## [Task description]
Exactly the lines from the one that contains "Open the AS-HS lungs module in sidebar" through the end of the material below are to be output, the first and last included.

------------------------------------

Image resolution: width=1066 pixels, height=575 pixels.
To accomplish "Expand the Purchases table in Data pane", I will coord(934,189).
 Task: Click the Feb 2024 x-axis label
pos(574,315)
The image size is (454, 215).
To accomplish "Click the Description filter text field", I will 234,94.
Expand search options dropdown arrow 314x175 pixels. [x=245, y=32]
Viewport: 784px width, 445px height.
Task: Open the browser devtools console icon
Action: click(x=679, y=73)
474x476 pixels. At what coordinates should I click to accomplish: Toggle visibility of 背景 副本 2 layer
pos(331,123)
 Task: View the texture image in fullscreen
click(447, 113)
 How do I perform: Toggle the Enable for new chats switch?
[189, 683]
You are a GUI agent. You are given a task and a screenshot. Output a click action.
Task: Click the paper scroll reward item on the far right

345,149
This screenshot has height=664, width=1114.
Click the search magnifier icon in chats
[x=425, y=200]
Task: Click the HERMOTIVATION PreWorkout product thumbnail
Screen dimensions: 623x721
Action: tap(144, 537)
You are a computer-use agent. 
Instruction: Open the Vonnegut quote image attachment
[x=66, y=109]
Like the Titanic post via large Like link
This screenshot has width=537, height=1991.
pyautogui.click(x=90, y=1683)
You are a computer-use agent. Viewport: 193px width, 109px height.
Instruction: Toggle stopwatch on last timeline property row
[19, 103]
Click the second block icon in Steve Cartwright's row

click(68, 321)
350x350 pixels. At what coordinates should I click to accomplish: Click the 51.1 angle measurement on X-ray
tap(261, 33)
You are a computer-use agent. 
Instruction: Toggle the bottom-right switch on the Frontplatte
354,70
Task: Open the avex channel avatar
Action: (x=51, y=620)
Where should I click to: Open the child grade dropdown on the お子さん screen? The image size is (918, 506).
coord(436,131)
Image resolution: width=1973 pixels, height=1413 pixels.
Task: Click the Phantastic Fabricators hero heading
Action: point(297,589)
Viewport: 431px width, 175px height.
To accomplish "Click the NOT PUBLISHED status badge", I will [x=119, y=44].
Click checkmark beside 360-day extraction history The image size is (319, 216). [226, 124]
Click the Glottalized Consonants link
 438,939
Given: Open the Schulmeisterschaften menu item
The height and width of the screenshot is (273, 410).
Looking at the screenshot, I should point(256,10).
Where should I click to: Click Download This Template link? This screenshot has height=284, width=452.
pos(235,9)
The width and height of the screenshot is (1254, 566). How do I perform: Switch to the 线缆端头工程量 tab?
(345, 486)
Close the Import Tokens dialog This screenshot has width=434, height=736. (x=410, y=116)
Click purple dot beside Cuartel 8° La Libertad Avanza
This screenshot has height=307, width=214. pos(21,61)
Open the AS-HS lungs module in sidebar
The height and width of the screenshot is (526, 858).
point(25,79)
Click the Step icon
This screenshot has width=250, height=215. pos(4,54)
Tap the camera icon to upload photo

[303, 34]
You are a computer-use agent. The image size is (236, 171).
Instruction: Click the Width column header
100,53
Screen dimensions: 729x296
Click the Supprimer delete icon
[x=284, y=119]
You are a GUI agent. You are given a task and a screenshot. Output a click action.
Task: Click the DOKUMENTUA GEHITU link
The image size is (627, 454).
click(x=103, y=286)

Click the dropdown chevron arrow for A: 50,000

------------------------------------

## [Answer space]
Open the AS-HS lungs module in sidebar
The height and width of the screenshot is (526, 858).
point(25,79)
Click the Step icon
This screenshot has width=250, height=215. pos(4,54)
Tap the camera icon to upload photo

[303, 34]
You are a computer-use agent. The image size is (236, 171).
Instruction: Click the Width column header
100,53
Screen dimensions: 729x296
Click the Supprimer delete icon
[x=284, y=119]
You are a GUI agent. You are given a task and a screenshot. Output a click action.
Task: Click the DOKUMENTUA GEHITU link
The image size is (627, 454).
click(x=103, y=286)

Click the dropdown chevron arrow for A: 50,000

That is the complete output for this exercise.